Zero trust is -- to me at least -- mostly about the idea of removing perimeters and trusted networks as the basis for trust and access control. So I'm with you so far.
> ... devices, personas, or processes and shifts to multi-attribute-based levels of confidence that enable authentication and authorization policies founded on the concept of least privileged access concept of least privileged access
But it's interesting here that the authors are also calling out and devices, personas which is what I'd argue are the fundamental contextual attributes that allow you to replace a "trusted perimeter"; if we aren't using perimeters, devices, personas... what is the DoD suggesting we use? I can't find it.

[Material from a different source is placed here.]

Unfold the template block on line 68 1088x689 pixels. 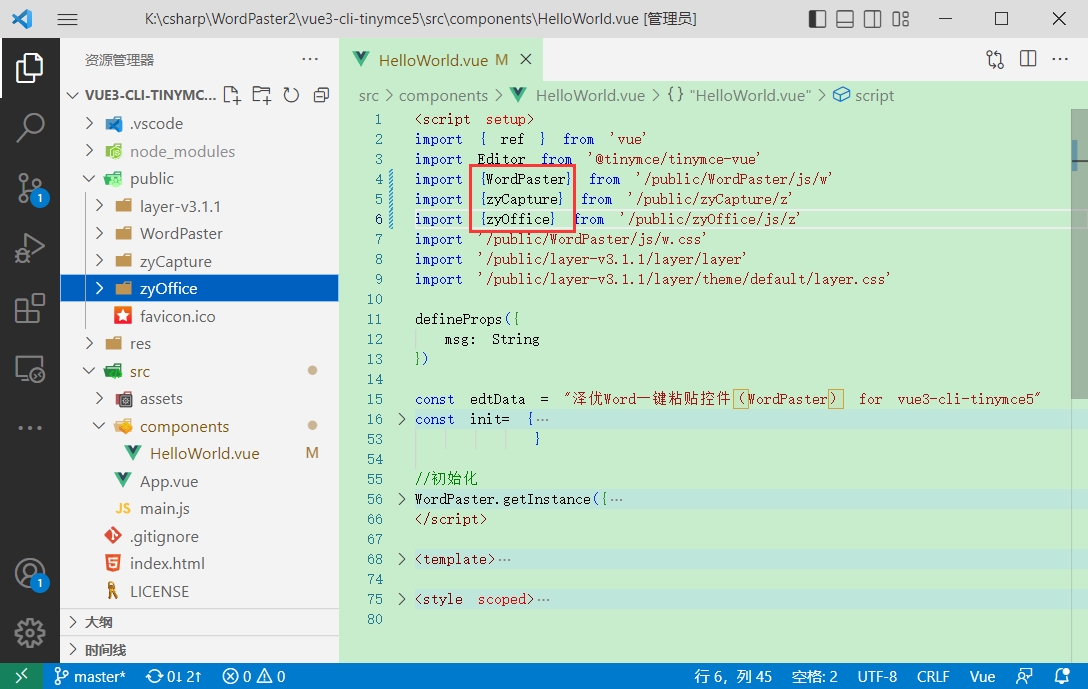(x=402, y=559)
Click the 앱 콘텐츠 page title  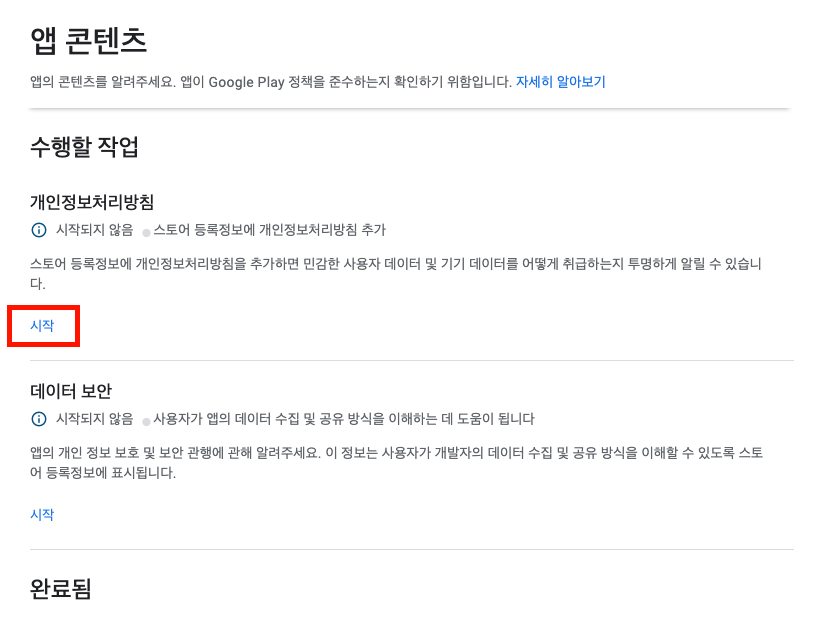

> At its core, ZT assumes no implicit trust is granted to assets or users based solely on their physical or network location (i.e., local area networks versus the Internet) or asset ownership (enterprise or personally owned).12
I strongly agree with the first point, but disagree and am perplexed by the second. Zero trust is all about getting rid of a trusted network location.
However, asset ownership *matters* because it affects not only the identity of the user, but also the _state_ of the device. It's totally reasonable to have different levels of trust for a managed company owned device with a known set of endpoint protection tools, vs a BYOD device whose device state is largely unknown.
The doc does a good job of outlining the "Why" of zero trust. And what's required from an org to make it possible.
Unfortunately, while the document starts out strong, it quickly becomes "actually, zero trust is every security thing you've ever heard of". Paired with a timeline no one will ever meet ever.